Seligman notes the above average performance on jewish people on the verbal component of psychometric tests. The recent paper by Cochran & Harpending on Ashkenazi Jewish intelligence indicated there was a genetic basis for this:

"What accounts for this remarkable record? A full answer must call on many characteristics of Jewish culture, but intelligence has to be at the center of the answer. Jews have been found to have an unusually high mean intelligence as measured by IQ tests since the first Jewish samples were tested. (The widely repeated story that Jewish immigrants to this country in the early 20th century tested low on IQ is a canard.) Exactly how high has been difficult to pin down, because Jewish sub-samples in the available surveys are seldom perfectly representative. But it is currently accepted that the mean is somewhere in the range of 107 to 115, with 110 being a plausible compromise.

The IQ mean for the American population is “normed” to be 100, with a standard deviation of 15. If the Jewish mean is 110, then the mathematics of the normal distribution says that the average Jew is at the 75th percentile. Underlying that mean in overall IQ is a consistent pattern on IQ subtests: Jews are only about average on the subtests measuring visuo-spatial skills, but extremely high on subtests that measure verbal and reasoning skills."

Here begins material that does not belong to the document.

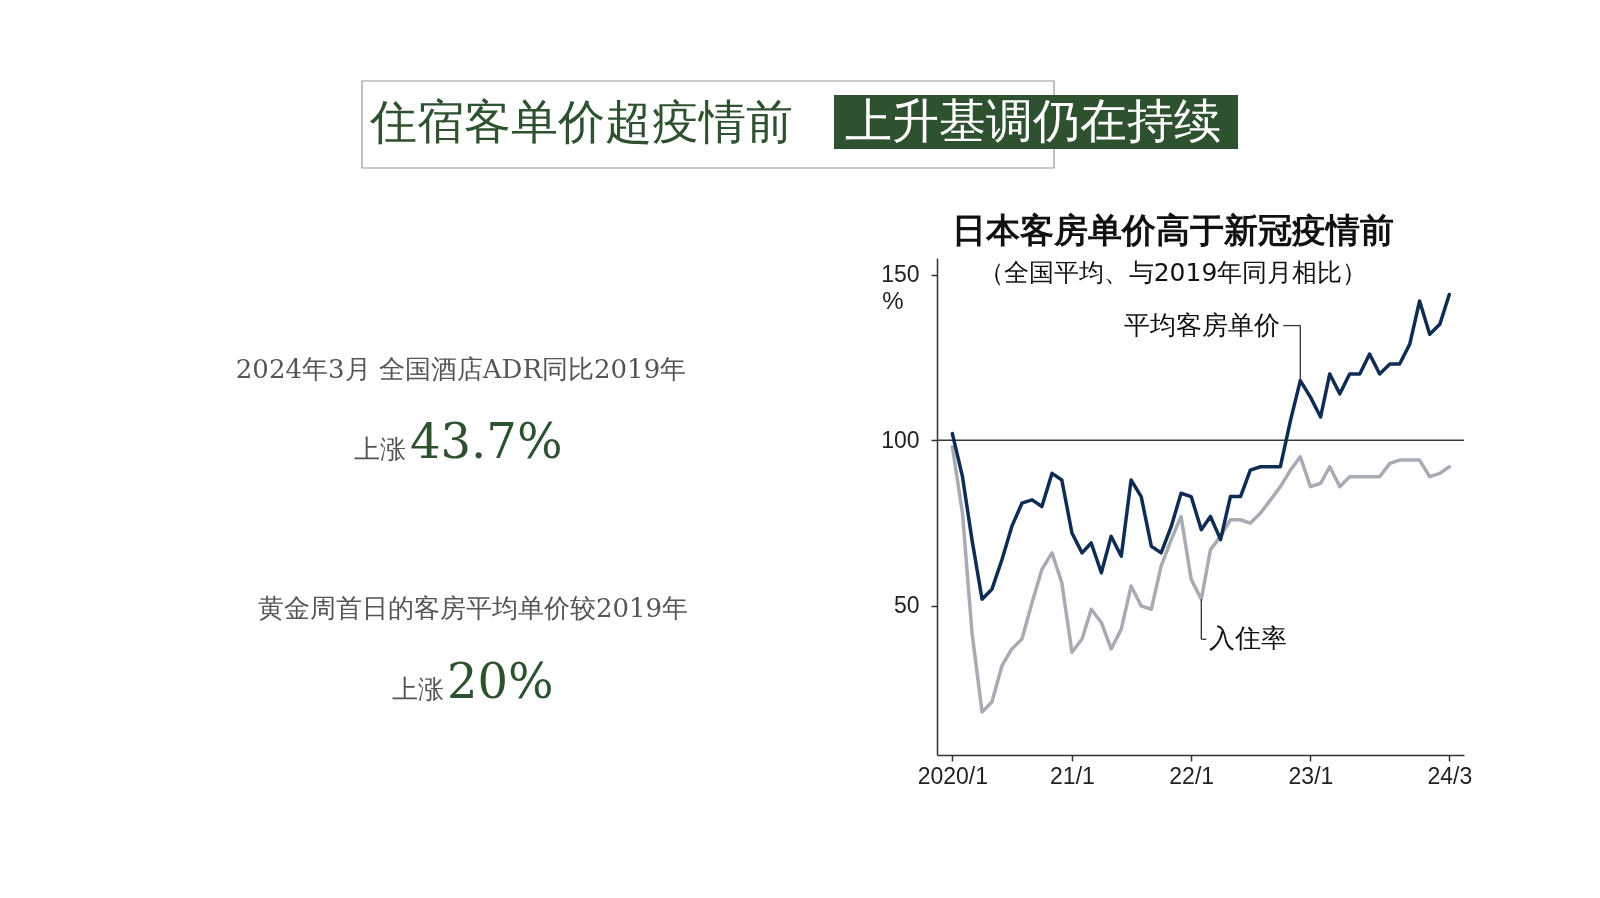  I want to click on x-tick-label: 21/1, so click(1072, 776).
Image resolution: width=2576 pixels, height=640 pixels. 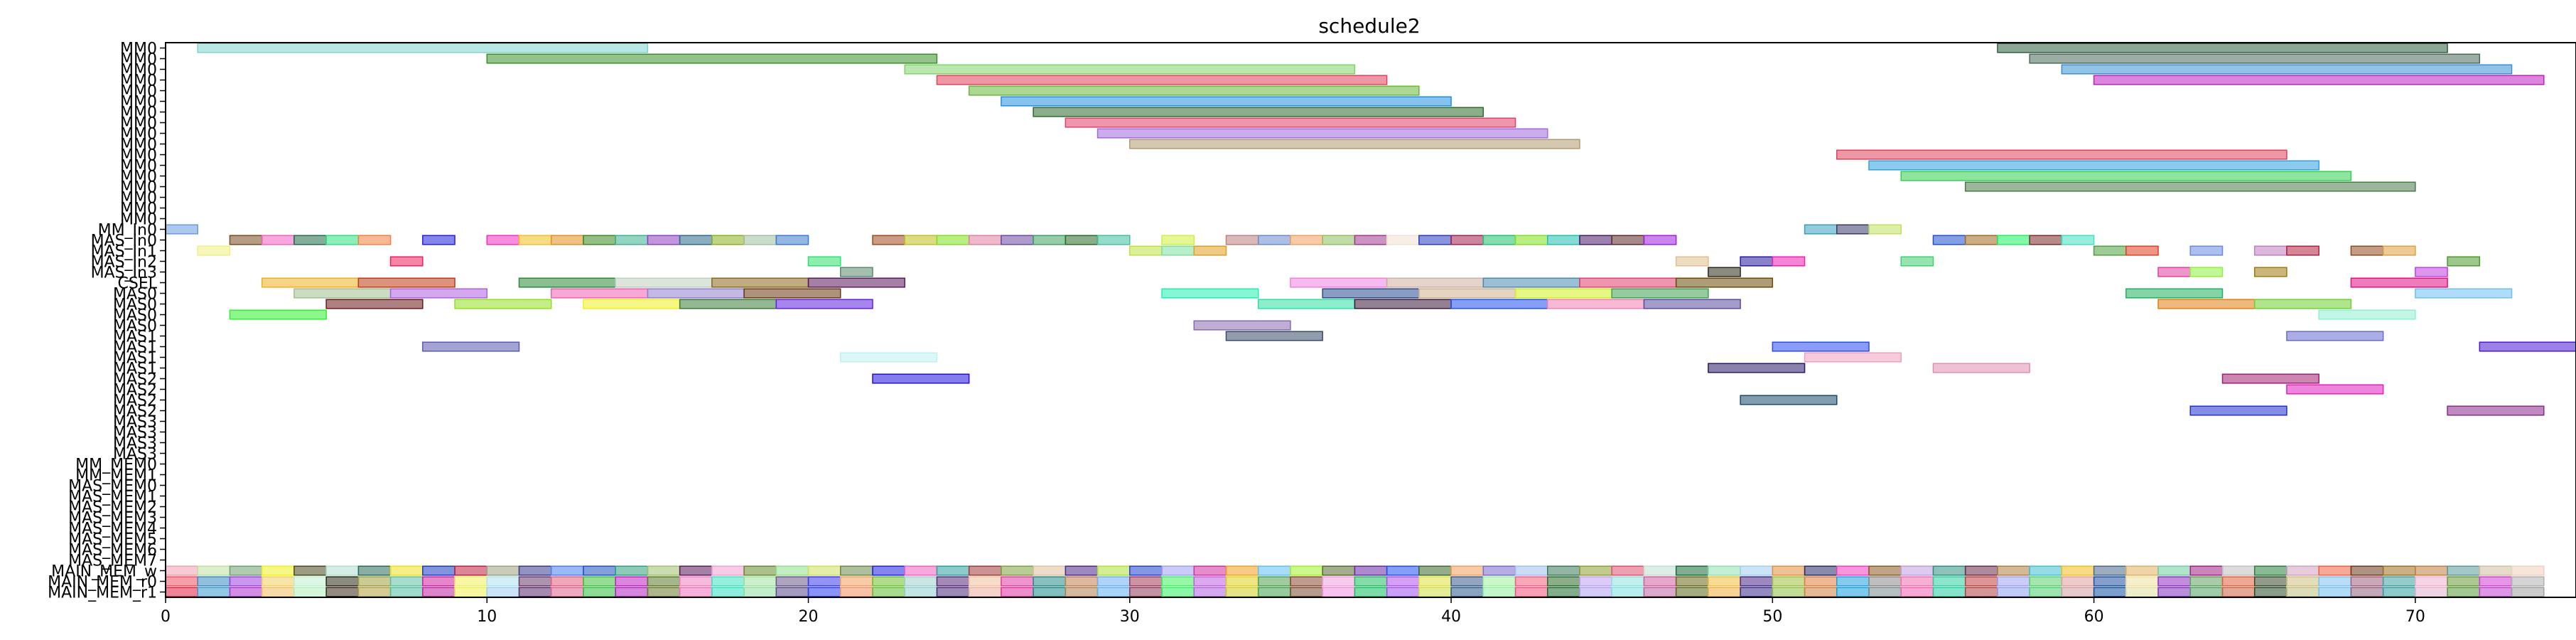 I want to click on x-axis: 0 10 20 30 40 50 60 70, so click(x=1293, y=612).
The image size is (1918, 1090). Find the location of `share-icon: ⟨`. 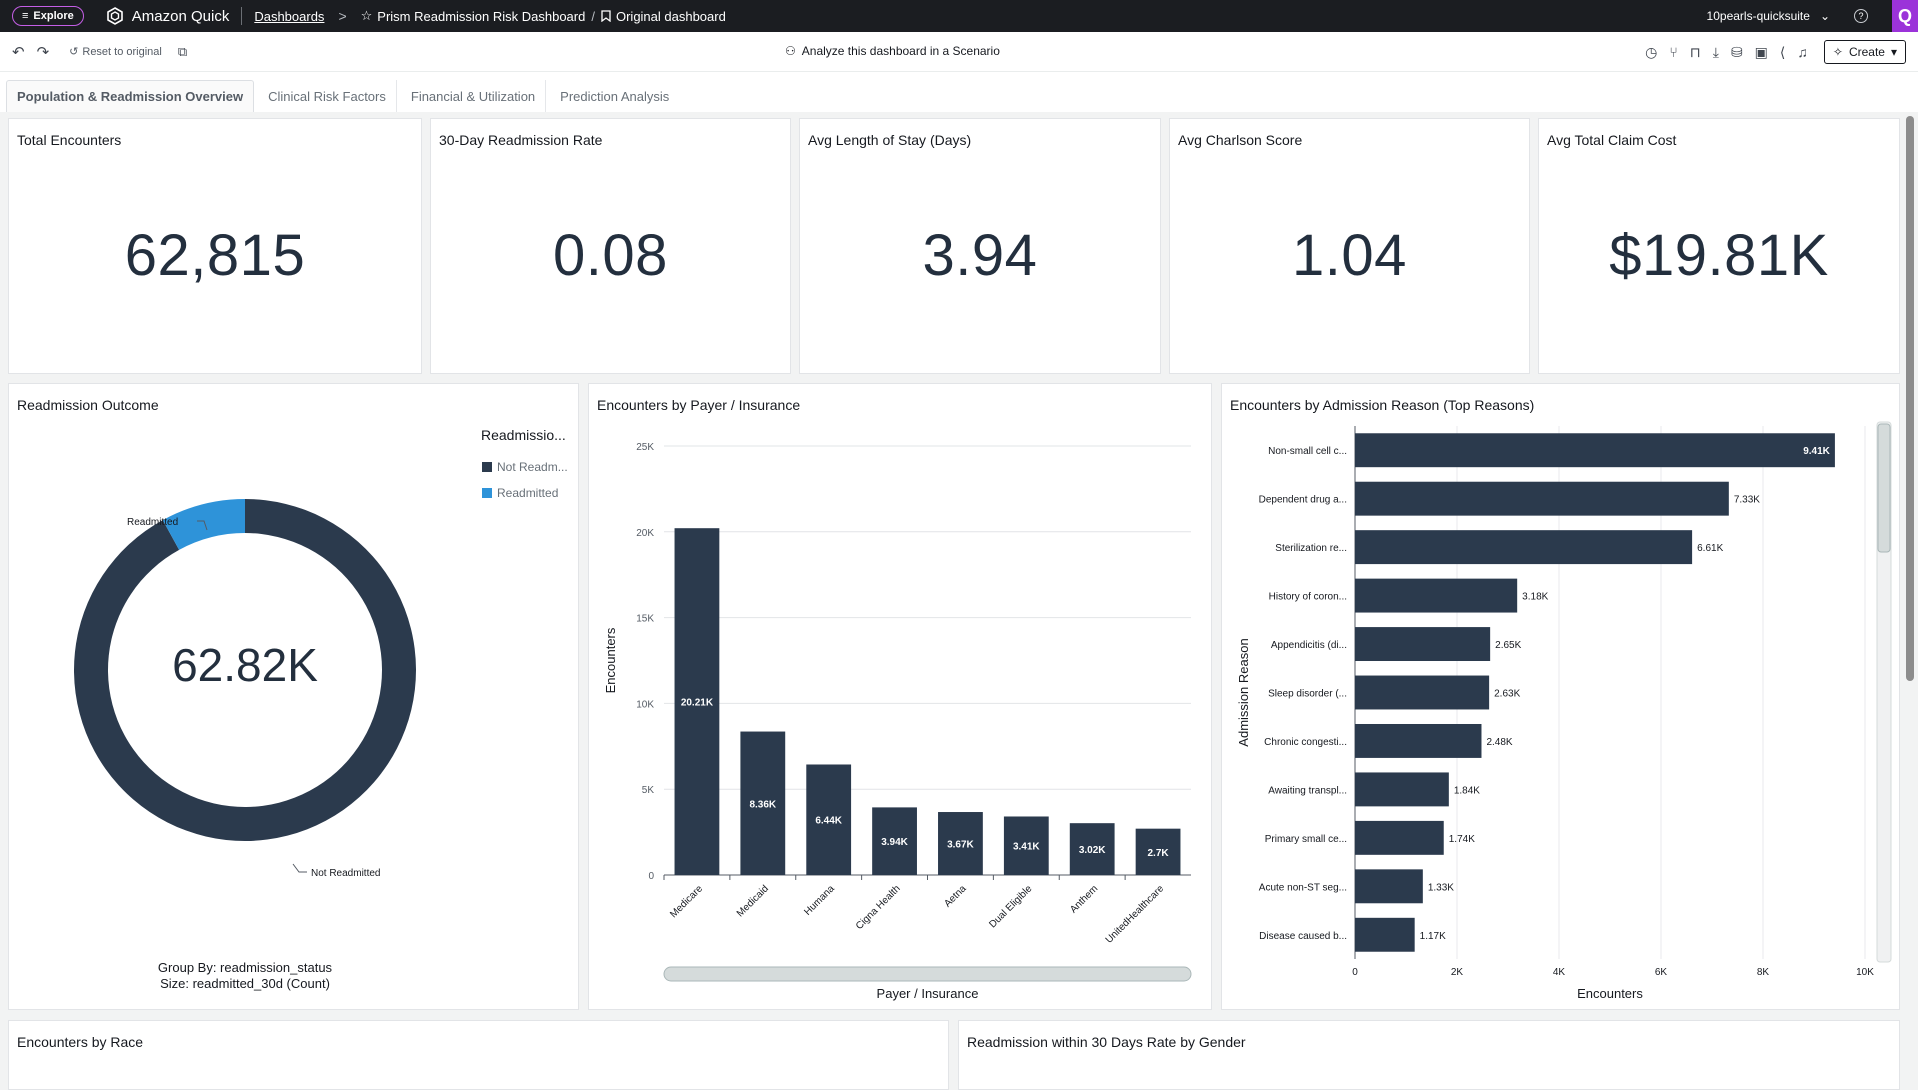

The three authors conclude this part of their argument with an elegant corollary that matches the known test profiles of today’s Ashkenazim with the historical experience of their ancestors:

The suggested selective process explains the pattern of mental abilities in Ashkenazi Jews: high verbal and mathematical ability but relatively low spatio-visual ability. Verbal and mathematical talent helped medieval businessmen succeed, while spatio-visual abilities were irrelevant.
The rest of their presentation is a lengthy and technical discussion of the genetics of selection for IQ, indirect evidence linking elevated Jewish IQ with a variety of genetically based diseases found among Ashkenazim, and evidence that most of these selection effects have occurred within the last 1,200 years."

In terms of East Asian math/science performance, Seligman notes they tend to perform above average on the non-verbal component of psychometric tests which is consistent with the math/science performance:

"Severely compressed, his explanation goes about like this: Some sixty thousand years ago, when the lee Age descended on the Northern Hemisphere, the Mongoloid populations faced uniquely hostile "selection pressure" for greater intelligence. Northeast Asia during the Ice Age was the coldest part of the world inhabited by man. Survival required major advances in hunting skills. Lynn's 1987 paper refers to "the ability to isolate slight variations in visual stimulation from a relatively featureless landscape, such as the movement of a white Arctic hare against a background of snow and ice; to recall visual landmarks on long hunting expeditions away from home and to develop a good spatial map of an extensive terrain." These, Lynn believes, were the pressures that ultimately produced the world's best visuospatial abilities."